Your answer must be an exact repeat of the lines from the one containing "This screenshot has width=1280, height=492." through the last line of the records, both included, with no pictures.

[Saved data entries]
____
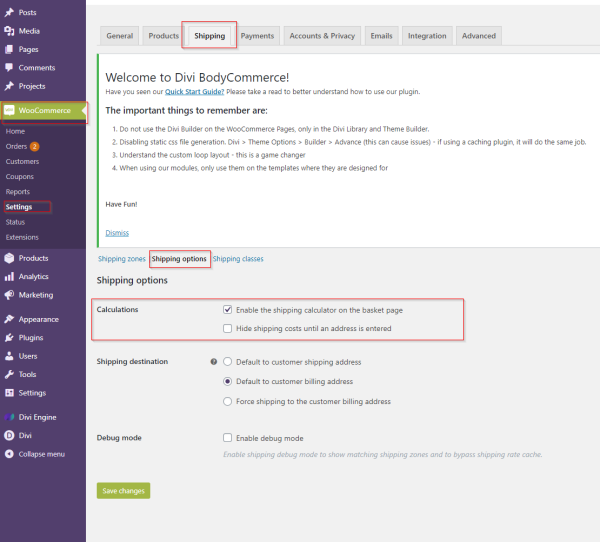Screen dimensions: 600x542
Task: Dismiss the Divi BodyCommerce welcome notice
Action: pos(116,233)
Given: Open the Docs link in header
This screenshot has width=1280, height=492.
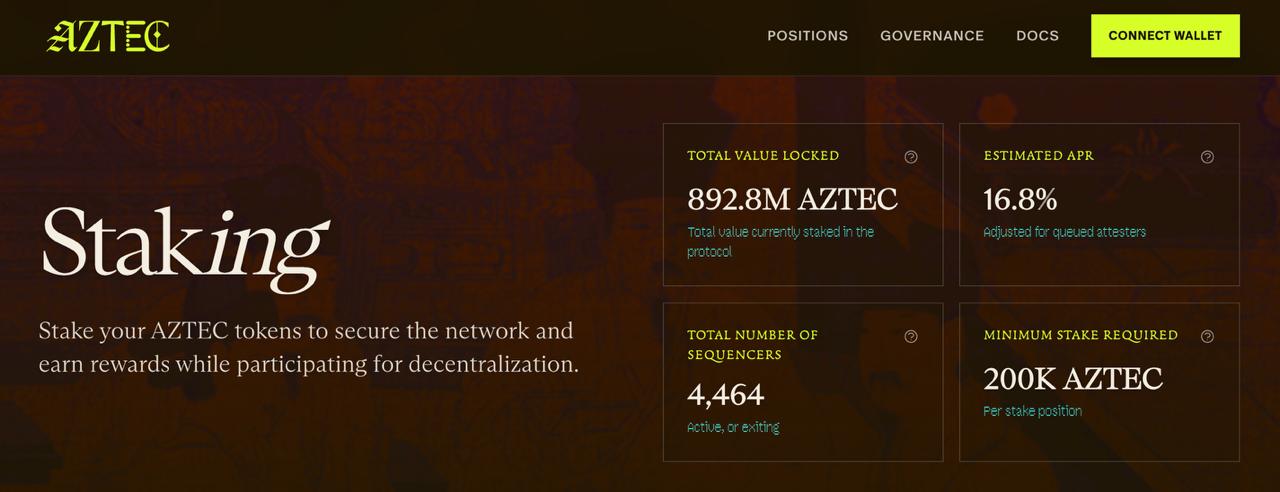Looking at the screenshot, I should click(x=1037, y=36).
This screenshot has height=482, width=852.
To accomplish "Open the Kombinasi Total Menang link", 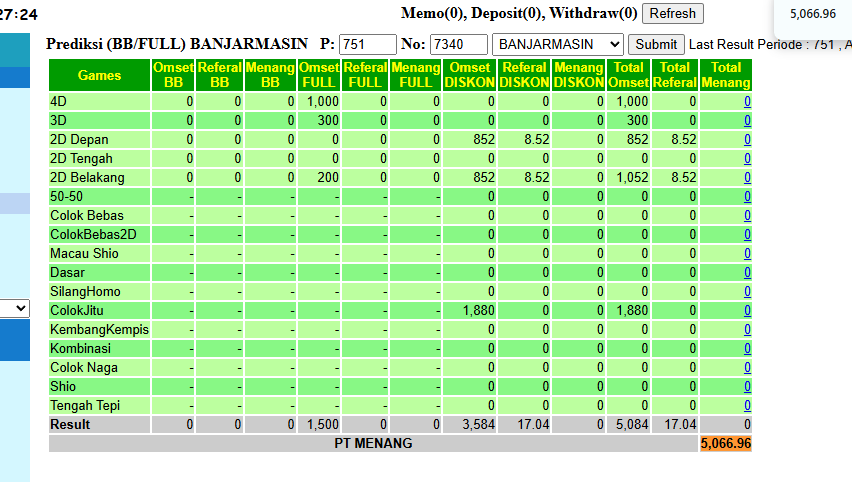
____
**Written reply:**
This screenshot has width=1280, height=492.
Looking at the screenshot, I should click(x=1037, y=36).
This screenshot has height=482, width=852.
To accomplish "Open the Kombinasi Total Menang link", 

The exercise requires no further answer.